I am fairly new to helm and kubernetes so I'm not sure if this is a bug or I'm doing something wrong. I have looked everywhere for answer however before posting and can't find anything that answers my question.
I have a deployment which uses a persistent volume and an init container. I pass it values to let helm know if either the image for the init container has changed, or the main application container has changed.

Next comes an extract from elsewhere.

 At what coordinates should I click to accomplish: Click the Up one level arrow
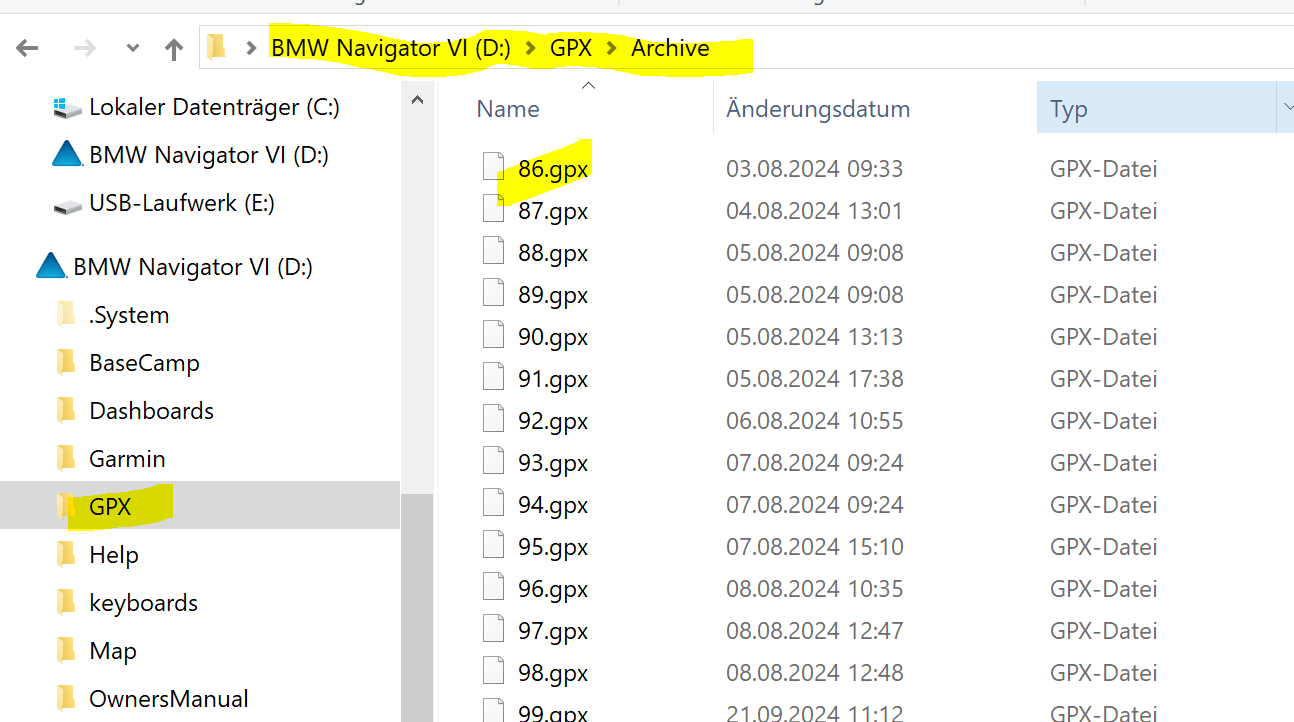[x=174, y=48]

Possibly relevant but probably not: I need to deploy one deployment for a range of web sources (which I call collectors). I don't know if this last part is relevant, but then if I did, I probably wouldn't be here.
When I run
helm upgrade --install my-release helm_chart/ --values values.yaml --set init_image_tag=$INIT_IMAGE_TAG --set image_tag=$IMAGE_TAG
The first time everything works fine. However, when I run it a second time, with INIT_IMAGE_TAG the same, but IMAGE_TAG changed
Expected behaviour:
My values.yaml just contains a list called collectors
My template is just:
{{ $env := .Release.Namespace }}
{{ $image_tag := .Values.image_tag }}
{{ $init_image_tag := .Values.init_image_tag }}
{{- range $colname := .Values.collectors }}
apiVersion: v1
kind: PersistentVolumeClaim
metadata:
name: {{ $colname }}-claim
spec:
accessModes:
- ReadWriteOnce
storageClassName: ebs-sc
resources:
requests:
storage: 10Gi
---
apiVersion: apps/v1
kind: Deployment
metadata:
name: {{ $colname }}-ingest
labels:
app: {{ $colname }}-ingest
spec:
replicas: 1
selector:
matchLabels:
app: {{ $colname }}-ingest
template:
metadata:
labels:
app: {{ $colname }}-ingest
spec:
fsGroup: 1000
containers:
- name: {{ $colname }}-main
image: xxxxxxx.dkr.ecr.eu-west-1.amazonaws.com/main_image:{{ $image_tag }}
env:
- name: COLLECTOR
value: {{ $colname }}
volumeMounts:
- name: storage
mountPath: /home/my/dir
initContainers:
- name: {{ $colname }}-init
image: xxxxxxx.dkr.ecr.eu-west-1.amazonaws.com/init_image:{{ $init_image_tag }}
volumeMounts:
- name: storage
mountPath: /home/my/dir
env:
- name: COLLECTOR
value: {{ $colname }}
volumes:
- name: storage
persistentVolumeClaim:
claimName: {{ $colname }}-claim
---
{{ end }}
Output of helm version
: version.BuildInfo{Version:"v3.2.0-rc.1", GitCommit:"7bffac813db894e06d17bac91d14ea819b5c2310", GitTreeState:"clean", GoVersion:"go1.13.10"}
Output of kubectl version
: Client Version: version.Info{Major:"1", Minor:"17", GitVersion:"v1.17.3", GitCommit:"06ad960bfd03b39c8310aaf92d1e7c12ce618213", GitTreeState:"clean", BuildDate:"2020-02-11T18:14:22Z", GoVersion:"go1.13.6", Compiler:"gc", Platform:"linux/amd64"}
Server Version: version.Info{Major:"1", Minor:"14+", GitVersion:"v1.14.9-eks-f459c0", GitCommit:"f459c0672169dd35e77af56c24556530a05e9ab1", GitTreeState:"clean", BuildDate:"2020-03-18T04:24:17Z", GoVersion:"go1.12.12", Compiler:"gc", Platform:"linux/amd64"}
Cloud Provider/Platform (AKS, GKE, Minikube etc.): EKS
Does anyone know if this is a bug or if I'm mis-using helm/kubernetes somehow?
Thanks
When you update a Deployment, it goes through a couple of steps:
The important detail here is that there is (intentionally) a state where both old and new pods are running.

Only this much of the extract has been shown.